Virgin Media O2 postawił w trudnej sytuacji pozostałych trzech brytyjskich MNO. Ogłosił bowiem, że w odróżnieniu od konkurentów nie zamierza pobierać od klientów dodatkowych opłat za roaming w krajach Unii Europejskiej.
EE, Vodafone i Three ogłosili już w ub.r., że za rozmowy, SMS i transmisję danych w roamingu w krajach Unii Europejskiej zaczną pobierać stała dzienną stawkę. Operatorzy uzasadniali to wzrostem stawek hurtowych po tym jak Wielka Brytania opuściła Unię i przestały obowiązywać ustalane przez Komisję Europejską maksymalne stawki hurtowe.
Nim VMO2 poinformował o swej decyzji EE i Vodafone zdążyli już ogłosić opóźnienie wprowadzenia stałych dodatkowych stawek uzasadniając to problemami technicznymi i koniecznością dalszych testów.

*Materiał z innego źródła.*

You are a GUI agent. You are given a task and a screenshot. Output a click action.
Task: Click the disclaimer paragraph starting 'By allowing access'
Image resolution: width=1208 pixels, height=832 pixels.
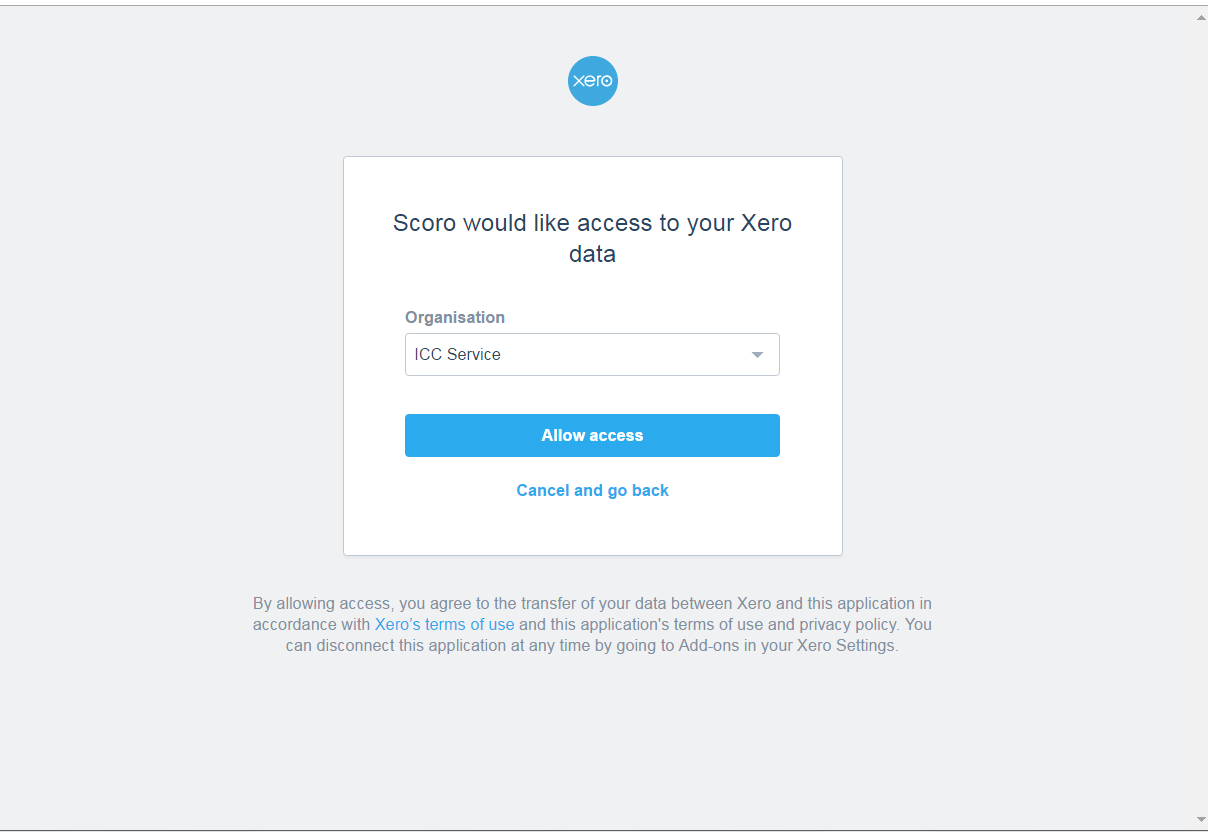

Brytyjscy komentatorzy zastanawiają się, czy owe opóźnienie nie otworzy im furtki do wycofania się z decyzji o dodatkowych opłatach. VMO2 bowiem utrzymując dotychczasowe zasady wynikające wprost z unijnego roam-like-home stało się tańszym niż konkurencji operatorem w europejskim roamingu.
Komentatorzy zwracają też uwagę, że operator powstały z połączenia Virgin Media z O2 albo postanowił rozłożyć koszty wyższych stawek hurtowych na wszystkich klientów (i nieco ściąć marżę), albo – co również jest możliwe – podwyżki stawek hurtowych nie są wysokie lub wręcz ich nie ma.